■ 本文抜粋
----------------------------------------
リレーインタビュー【保存版】

【第4回】谷山病院 福迫剛院長

2022.11.11

「精神科救急地域拠点病院」の 指定を受けて

谷山病院は昨年、鹿児島県の「精神科救急地域拠点病院」に指定されました。24時間365日対応できる能力が、私たちの一番の強みと言えます。病院の能力的に、と言いますと、まず患者さんの受け入れ体制が整っていることを挙げたいと思います。例えば当直体制ですが、当直医師と、病棟とは別に看護当直、事務当直を置いています。医師以外に、病棟業務と兼務せずに当直2名体制をとるのは、県内の精神科では他にあまり例がないと思います。

地域拠点病院に指定されたといっても、急患が増加傾向というのでなく、谷山病院としては従来通りの業務に変わりはありません。精神疾患によってもたらされる患者さんの苦痛が少しでも軽減されるように、という使命を果たすべく、24時間365日体制の医療提供を続けます。

↑上空から見た谷山病院の全景


退院支援の強化と地域移行

日本の精神科医療の大きな課題の一つが、入院医療の縮小化です。退院の促進、地域生活への移行、社会復帰や就労支援には、私たちも長年力を注いできました。できるだけ多くの患者さんが地域の中で安心して生活していけるよう支援していくことが、私たちの願いです。

平均在院日数を見ますと、平成26年の全国平均281日に対し、谷山病院は212日です。日々の努力の積み重ねが、長期入院の解消につながっています。自負できる数値です。病床稼働率は近年90数%で推移していますので、平均在院日数の減少はつまり、入院患者さんの回転が速くなったということ。それだけスタッフが頑張ってくれているということです。今後も特別に新しいことに取り組むのでなく、これまでの流れ通り、継続して退院支援・地域移行に力を入れていきます。
----------------------------------------
■ 掲載データ
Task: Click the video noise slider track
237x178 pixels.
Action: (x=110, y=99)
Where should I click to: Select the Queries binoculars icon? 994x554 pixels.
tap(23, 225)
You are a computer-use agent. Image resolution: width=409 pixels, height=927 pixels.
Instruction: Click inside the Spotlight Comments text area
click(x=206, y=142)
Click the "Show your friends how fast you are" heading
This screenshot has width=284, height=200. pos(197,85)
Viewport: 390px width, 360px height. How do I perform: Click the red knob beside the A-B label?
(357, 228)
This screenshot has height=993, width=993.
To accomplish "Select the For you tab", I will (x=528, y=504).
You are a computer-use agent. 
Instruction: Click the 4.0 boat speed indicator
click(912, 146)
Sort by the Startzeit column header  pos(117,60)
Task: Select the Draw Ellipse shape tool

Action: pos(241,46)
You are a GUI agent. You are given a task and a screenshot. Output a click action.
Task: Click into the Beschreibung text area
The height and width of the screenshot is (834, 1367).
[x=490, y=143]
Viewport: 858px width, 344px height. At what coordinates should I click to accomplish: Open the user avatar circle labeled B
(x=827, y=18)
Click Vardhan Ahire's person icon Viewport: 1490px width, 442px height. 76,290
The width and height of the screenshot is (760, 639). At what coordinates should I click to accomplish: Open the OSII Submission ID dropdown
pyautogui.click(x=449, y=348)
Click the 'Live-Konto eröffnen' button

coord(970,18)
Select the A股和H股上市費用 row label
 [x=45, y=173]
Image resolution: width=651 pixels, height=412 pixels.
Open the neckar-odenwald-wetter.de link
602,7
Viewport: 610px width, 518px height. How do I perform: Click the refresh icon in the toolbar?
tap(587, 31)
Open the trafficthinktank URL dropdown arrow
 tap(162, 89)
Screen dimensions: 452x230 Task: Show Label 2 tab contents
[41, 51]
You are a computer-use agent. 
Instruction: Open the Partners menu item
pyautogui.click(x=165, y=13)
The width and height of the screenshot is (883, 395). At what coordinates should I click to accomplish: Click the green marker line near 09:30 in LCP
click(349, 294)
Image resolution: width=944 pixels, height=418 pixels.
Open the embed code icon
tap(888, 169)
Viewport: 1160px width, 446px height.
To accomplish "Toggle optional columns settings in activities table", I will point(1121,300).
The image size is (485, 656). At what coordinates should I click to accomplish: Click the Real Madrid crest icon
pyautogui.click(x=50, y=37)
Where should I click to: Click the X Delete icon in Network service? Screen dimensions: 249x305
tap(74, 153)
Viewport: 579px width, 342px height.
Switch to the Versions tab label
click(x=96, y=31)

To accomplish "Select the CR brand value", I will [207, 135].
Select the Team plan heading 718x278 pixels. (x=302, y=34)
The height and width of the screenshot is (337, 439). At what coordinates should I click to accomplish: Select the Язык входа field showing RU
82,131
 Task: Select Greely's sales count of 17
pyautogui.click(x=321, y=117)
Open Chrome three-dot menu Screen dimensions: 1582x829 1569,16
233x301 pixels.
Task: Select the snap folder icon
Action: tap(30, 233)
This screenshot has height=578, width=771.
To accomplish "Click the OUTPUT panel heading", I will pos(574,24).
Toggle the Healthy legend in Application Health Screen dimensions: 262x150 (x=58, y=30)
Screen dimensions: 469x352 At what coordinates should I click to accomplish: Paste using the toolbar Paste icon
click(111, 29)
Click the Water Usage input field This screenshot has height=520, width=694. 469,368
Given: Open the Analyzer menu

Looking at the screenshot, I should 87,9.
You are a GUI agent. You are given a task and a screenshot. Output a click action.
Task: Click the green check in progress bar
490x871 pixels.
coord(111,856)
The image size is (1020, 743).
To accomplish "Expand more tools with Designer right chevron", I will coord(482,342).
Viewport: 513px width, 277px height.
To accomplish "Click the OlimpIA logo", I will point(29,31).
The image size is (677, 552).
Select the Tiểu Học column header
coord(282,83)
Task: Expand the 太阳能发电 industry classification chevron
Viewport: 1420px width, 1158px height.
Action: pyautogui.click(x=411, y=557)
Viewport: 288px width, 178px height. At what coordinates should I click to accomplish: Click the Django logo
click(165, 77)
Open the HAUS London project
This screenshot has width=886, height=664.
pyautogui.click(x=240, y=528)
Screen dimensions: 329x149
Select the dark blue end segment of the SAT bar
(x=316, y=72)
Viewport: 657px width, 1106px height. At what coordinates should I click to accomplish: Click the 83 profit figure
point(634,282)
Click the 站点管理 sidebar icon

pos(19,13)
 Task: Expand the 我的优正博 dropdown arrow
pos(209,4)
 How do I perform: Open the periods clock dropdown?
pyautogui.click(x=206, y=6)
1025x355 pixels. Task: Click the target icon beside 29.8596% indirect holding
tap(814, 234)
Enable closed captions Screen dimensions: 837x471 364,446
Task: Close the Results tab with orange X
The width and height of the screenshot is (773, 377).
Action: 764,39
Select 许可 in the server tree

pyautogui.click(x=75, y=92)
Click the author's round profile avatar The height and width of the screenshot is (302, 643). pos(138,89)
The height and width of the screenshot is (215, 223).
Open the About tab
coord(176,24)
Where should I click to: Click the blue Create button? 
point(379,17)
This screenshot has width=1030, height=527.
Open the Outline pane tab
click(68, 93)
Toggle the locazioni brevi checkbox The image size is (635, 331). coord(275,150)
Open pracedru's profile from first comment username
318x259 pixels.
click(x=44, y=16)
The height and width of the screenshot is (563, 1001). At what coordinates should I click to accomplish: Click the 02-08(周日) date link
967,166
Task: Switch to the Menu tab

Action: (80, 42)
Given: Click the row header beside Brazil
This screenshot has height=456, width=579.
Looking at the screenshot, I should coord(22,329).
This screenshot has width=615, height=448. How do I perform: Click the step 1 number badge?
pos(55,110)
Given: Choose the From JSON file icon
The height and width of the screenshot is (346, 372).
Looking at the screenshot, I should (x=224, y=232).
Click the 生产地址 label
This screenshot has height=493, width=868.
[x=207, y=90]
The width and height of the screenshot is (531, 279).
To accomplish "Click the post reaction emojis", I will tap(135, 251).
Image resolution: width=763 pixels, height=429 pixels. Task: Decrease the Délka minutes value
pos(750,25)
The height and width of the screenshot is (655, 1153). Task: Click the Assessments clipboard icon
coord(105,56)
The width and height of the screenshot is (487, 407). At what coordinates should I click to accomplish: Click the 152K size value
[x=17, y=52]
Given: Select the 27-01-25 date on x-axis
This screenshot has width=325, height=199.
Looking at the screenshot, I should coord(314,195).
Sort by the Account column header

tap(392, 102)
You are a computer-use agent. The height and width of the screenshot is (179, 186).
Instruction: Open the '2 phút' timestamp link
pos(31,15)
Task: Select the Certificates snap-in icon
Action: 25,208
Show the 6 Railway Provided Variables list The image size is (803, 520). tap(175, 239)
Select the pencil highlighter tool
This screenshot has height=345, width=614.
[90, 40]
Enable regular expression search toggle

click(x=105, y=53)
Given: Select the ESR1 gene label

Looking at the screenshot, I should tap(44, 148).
----------------------------------------
■ 課題の指示
1. 谷山病院のインタビューによると、平成26年の谷山病院の平均在院日数は何日か。
2. 谷山病院のインタビューから、「谷山病院は昨年、鹿児島県の「」を含む箇所で書き始め、「くことが、私たちの願いです。」の後で止めて、一字一句変えずに書き出せ。
谷山病院のインタビューの内容だけを手がかりにしてください。

■ 各課題の解答
1. 212日。

2.
谷山病院は昨年、鹿児島県の「精神科救急地域拠点病院」に指定されました。24時間365日対応できる能力が、私たちの一番の強みと言えます。病院の能力的に、と言いますと、まず患者さんの受け入れ体制が整っていることを挙げたいと思います。例えば当直体制ですが、当直医師と、病棟とは別に看護当直、事務当直を置いています。医師以外に、病棟業務と兼務せずに当直2名体制をとるのは、県内の精神科では他にあまり例がないと思います。

地域拠点病院に指定されたといっても、急患が増加傾向というのでなく、谷山病院としては従来通りの業務に変わりはありません。精神疾患によってもたらされる患者さんの苦痛が少しでも軽減されるように、という使命を果たすべく、24時間365日体制の医療提供を続けます。

↑上空から見た谷山病院の全景


退院支援の強化と地域移行

日本の精神科医療の大きな課題の一つが、入院医療の縮小化です。退院の促進、地域生活への移行、社会復帰や就労支援には、私たちも長年力を注いできました。できるだけ多くの患者さんが地域の中で安心して生活していけるよう支援していくことが、私たちの願いです。